You might be doing this every day, or even continuously.

Decisions

Should you serve only one post-trained model?
- Of course in A/B testing you should serve multiple post-trained models
- Should ranking and retrieval use the same post-trained model?
- Should different surfaces use the same post-trained model?
What offline metrics should you look at?

Analysis

What do you want to analyze when you have your LLM

These are some analysis that you could do

Attention weights
- What tokens were used to predict the action token?
What-if analysis
- If the user had upvoted a content, would that change our prediction of whether the user likes the content
- (assuming that the user also experiences and reacts in exactly the same way after the perturbation)
- (You can also observe how all the logprobs would have independently changed)
- (You can do this analysis in traditional recommender system)

Migration

If your product uses the traditional recommendation system, you do not just migrate to the generative recommender in one shot.

You will need to start with the end in mind.

What would the eventual state look like? You will need to make most of the design decisions early.

You need to justify your headcount and the compute expenditure. You need to propose milestones that you promise to hit.

Possible milestones

Semantic IDs
- Reasonable clustering
For the ranking model
- Match action AUC in a similar setting as DLRM
- As you increase more data, you can achieve better action AUC
For the retrieval model
- Match recall@K

What would the end state look like? You do not want to migrate halfway and you will need to maintain both systems. Will your company still even be around when you finish your migration?

Iteration

Congratulations in advance on your migration to generative models.

This is still not the end, it is always likely there is room for improvement.

You want to design a system that can be easily iterated on.

- **Data**

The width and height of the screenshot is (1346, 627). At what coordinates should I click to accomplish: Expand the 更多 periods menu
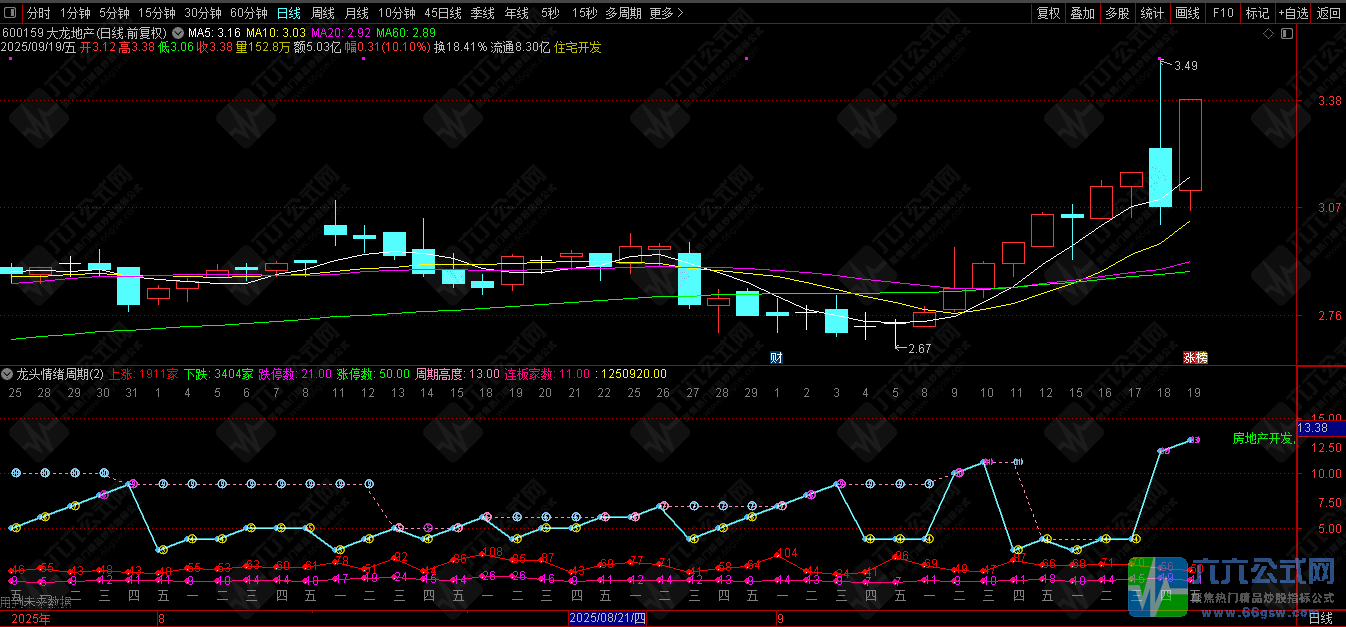click(x=666, y=13)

- **Task 1**
Write out the passage of the excerpt on generative recommenders starting at "- (You can do" and ending at "end in mind.".
- **Task 2**
In two sentences, summarize the excerpt on generative recommenders.
- **Task 3**
Give what follows the last sentence of the excerpt on generative recommenders.

- **Response area 1**
- (You can do this analysis in traditional recommender system)

Migration

If your product uses the traditional recommendation system, you do not just migrate to the generative recommender in one shot.

You will need to start with the end in mind.

- **Response area 2**
The excerpt raises decisions about how many post-trained models to serve and which offline metrics to look at, and it suggests analyses such as inspecting attention weights and running what-if perturbations. It says a product on a traditional recommendation system should not migrate to a generative recommender in one shot, but should make most design decisions early, propose milestones for semantic IDs, ranking and retrieval, and build a system that can be easily iterated on.

- **Response area 3**
These are components that could be iterated on

Semantic ID
Model architecture
Sequence modelling (item and user representation)
Post-training
Value function

Let’s say your entire system is built on semantic ID. Then you find out that half the level one IDs are effectively useless because they map to spammy content. If you want to replace the semantic ID, you need to replace the entire system. You need to pretrain a model in parallel, you need to serve models in parallel. Your A/B test will involve all the surfaces. If you do not design your system to easily change and test any component, you will be stuck with those components.

Conclusion

I hope this is a comprehensive list of the design decisions when building a generative recommender.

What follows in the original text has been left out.